Alcoa pleiteó para recibir ayudas públicas mientras tramitaba el despido colectivo en San Cibrao

A MARIÑA

Manifestación contra el ERE en Alcoa, a finales del año 2020
Manifestación contra el ERE en Alcoa, a finales del año 2020 XAIME RAMALLAL

El TSJM estima ahora en parte el recurso de la multinacional contra la decisión del Estado, en el 2021, de denegarle la condición de consumidor electrointensivo

10 abr 2024 . Actualizado a las 17:54 h.

En un contexto de crisis en Alcoa San Cibrao, y con el foco ahora sobre una posible venta del complejo industrial, la batalla judicial continúa. En una sentencia de finales del año pasado, la Sala de lo Contencioso del Tribunal Superior de Justicia (TSJ) de Madrid estima en parte el recurso presentado por la multinacional contra la resolución adoptada en agosto del 2021 por el Ministerio de Industria, Comercio y Turismo, en la que el Gobierno acordaba la pérdida del certificado que acreditaba a la empresa como consumidor electrointensivo. El Ejecutivo central había denegado a la compañía esta condición, que sirve para optar a ayudas públicas a la producción, al iniciar el expediente de regulación de empleo (ERE) tramitado en junio del 2020 y tumbado finalmente por la Justicia.

El 9 de octubre del 2020, Aluminio Español comunicó oficialmente el despido colectivo que afectaba a 524 trabajadores de su plantilla. Días después, la Dirección General de Industria y Pyme informaba a la compañía que había incumplido uno de los requisitos para optar a la condición de consumidor electrointensivo. La normativa expone que los beneficiarios de ayudas públicas «deberán mantener la actividad productiva durante tres años, a partir de la fecha en la que se dicte la resolución» de las subvenciones, y no podrán «reducir en más de un 85 por ciento su capacidad de producción». Por ello, la empresa quedaba fuera de las subvenciones compensatorias por costes de emisiones indirectas de CO2 correspondientes a la convocatoria de abril, y debía reintegrar el dinero percibido no solo en ese ejercicio, sino en los dos anteriores. La compañía alegó fuera de plazo, pero sus alegaciones fueron admitidas.

Mientras negociaba con sindicatos y Administraciones, Alcoa insistió en aplicar el ERE, frenado por sucesivas sentencias judiciales, primero del TSXG y después del Tribunal Supremo. En ese contexto, el Gobierno dictó un acuerdo de inicio de procedimiento de pérdida de certificación de consumidor electrointensivo. 

Alcoa pleiteó, considerando la resolución del Gobierno «del todo punto arbitraria». Alegaba la compañía que una vez dictada la resolución de certificación como consumidor electrointensivo, esta solo podía revocarse mediante impugnación judicial previa, por vía de lesividad.

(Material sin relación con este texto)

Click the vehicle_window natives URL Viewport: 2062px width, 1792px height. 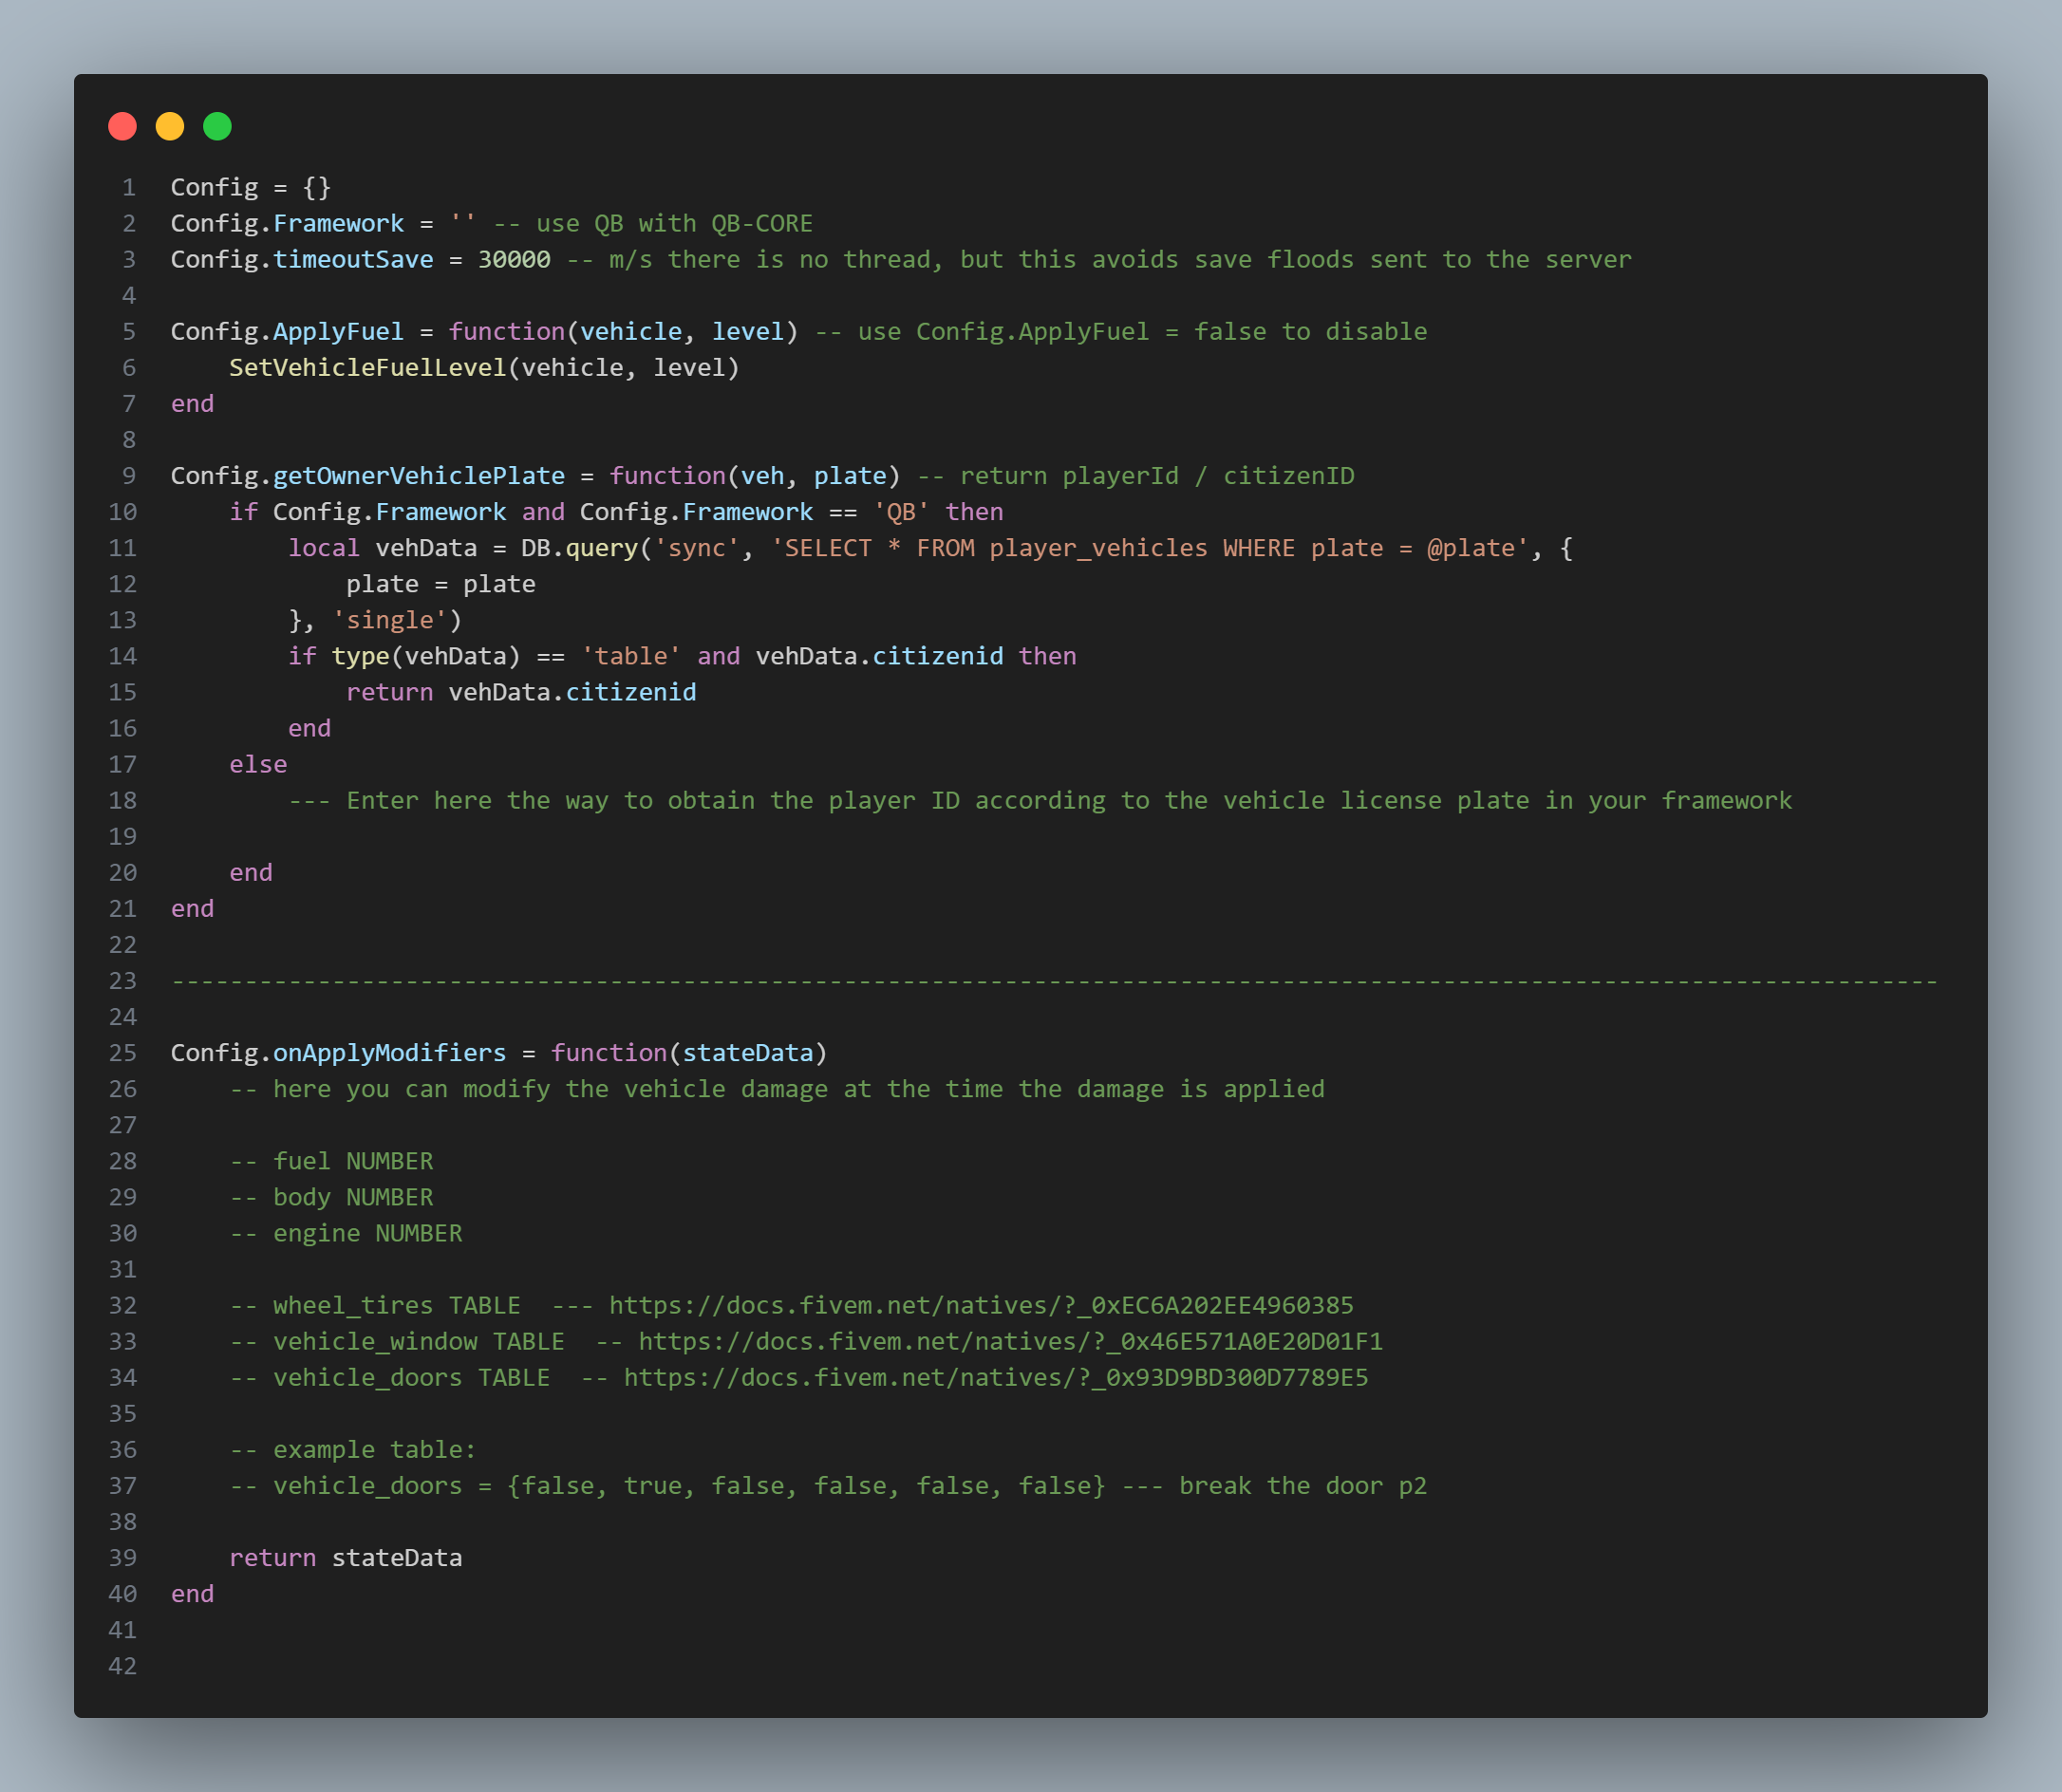[x=1010, y=1341]
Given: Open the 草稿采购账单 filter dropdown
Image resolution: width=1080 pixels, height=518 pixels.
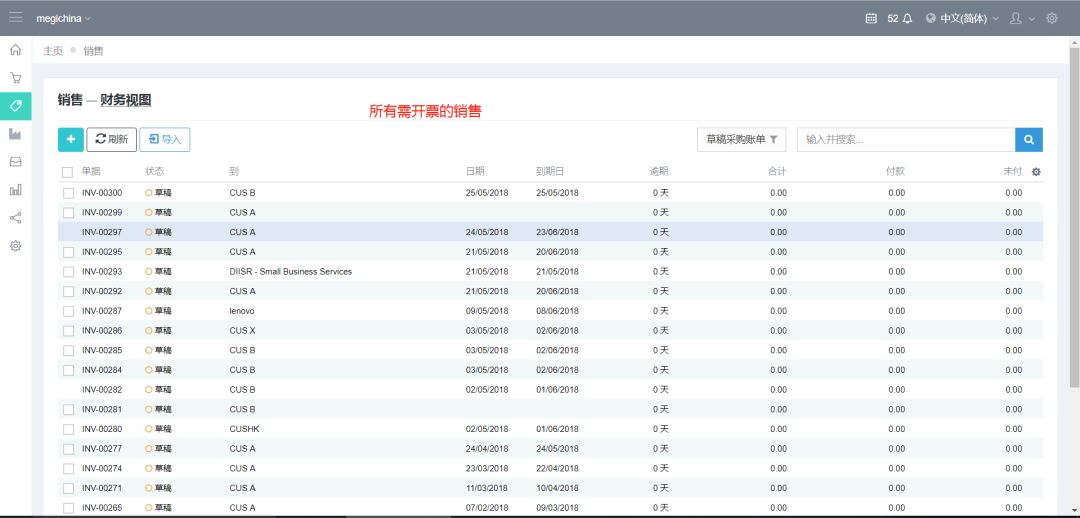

Señalaba también que solo dos días antes del decreto que le negaba tal condición, el Estado había acordado expedir el certificado. Además, pese la tramitación del ERE, reivindicaba no haber despedido a ningún trabajador, «manteniendo su capacidad productiva y su plantilla de manera estable». De este modo, «el incumplimiento» que se le imputaba, argumentaba, «no es real o efectivo, sino potencial».

El Estado expuso, por su parte, que si Alcoa no despidió a ningún trabajador ni apagó la electrolisis fue «porque la obligaron» las sucesivas sentencias judiciales. Entendía asimismo que el incumplimiento de los requisitos para acceder a las ayudas se produjo «en el momento en el que Alcoa comunicó oficialmente la decisión del despido colectivo».

Además, afeaba la actitud de la multinacional, señalando que la empresa calculó cuidadosamente el número de despidos a incluir en el ERE para poder cumplir con los requisitos mínimos para ser beneficiaria de las ayudas. Así, señalaba que, a fin de poder solicitar las subvenciones, incluyó entre los empleos que supuestamente se mantenían en San Cibrao los puestos de cinco trabajadores que hacían tareas para todo el grupo corporativo, y los de otros 23 cuyo desempeño no está relacionado con Aluminio Español y que prestarían servicios desde Madrid.

El TSJ de Madrid no entra a valorar estas cuestiones y considera que el objeto del recurso es determinar la adecuación o no a derecho de la pérdida de la condición de consumidor electrointensivo. De este modo, juzga que la Administración «debió acudir a la correspondiente declaración de lesividad y no ejercitar la facultad revocatoria contemplada en la norma». No obstante, aunque anula la resolución del Ministerio de Industria, el Alto tribunal no accede a la pretensión de Alcoa de que dé validez a la certificación anterior. Contra la sentencia cabe recurso de casación.